> Exercise brief: Show all lines from the records below in which the string "screenshot" is present.

> Data provided:
------------------------------------------------------------

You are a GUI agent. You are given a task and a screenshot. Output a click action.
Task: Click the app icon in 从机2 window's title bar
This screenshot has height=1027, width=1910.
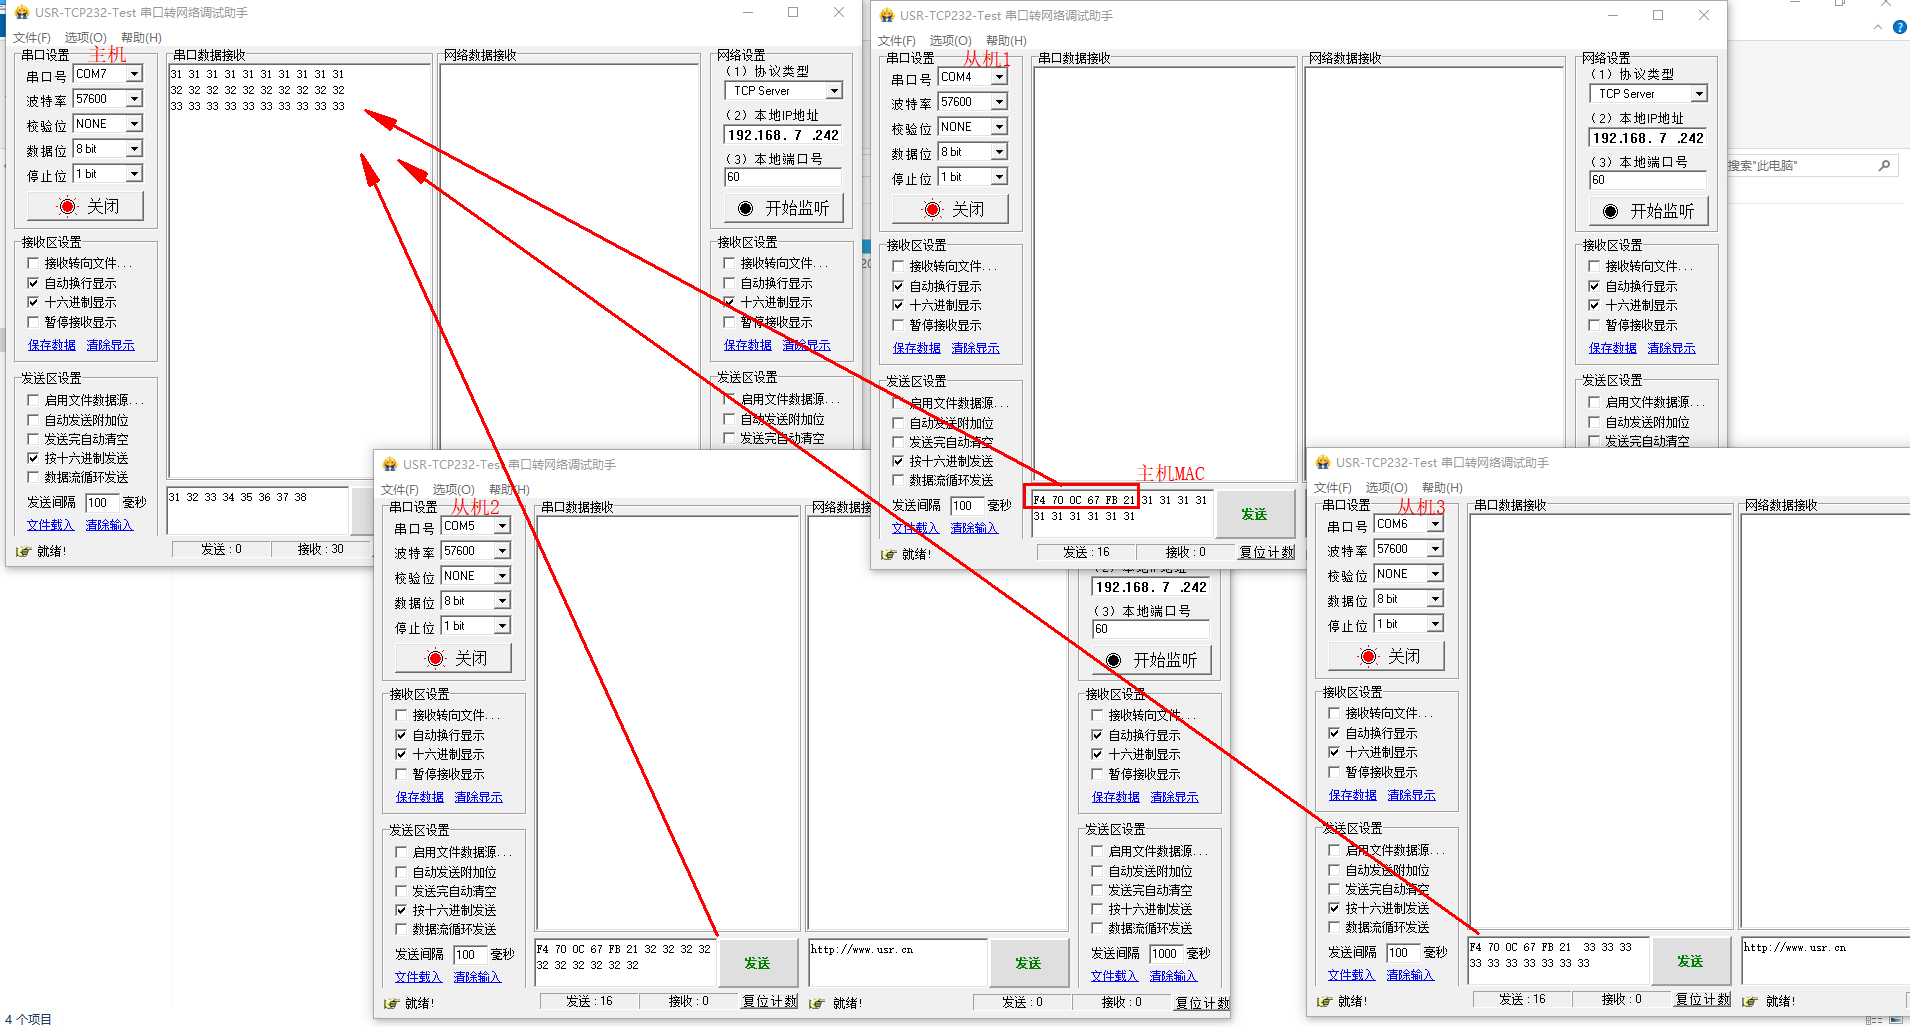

------------------------------------------------------------

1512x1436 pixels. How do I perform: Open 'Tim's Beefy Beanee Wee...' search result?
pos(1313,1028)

------------------------------------------------------------

> Exercise response:
You are a GUI agent. You are given a task and a screenshot. Output a click action.
This screenshot has height=1027, width=1910.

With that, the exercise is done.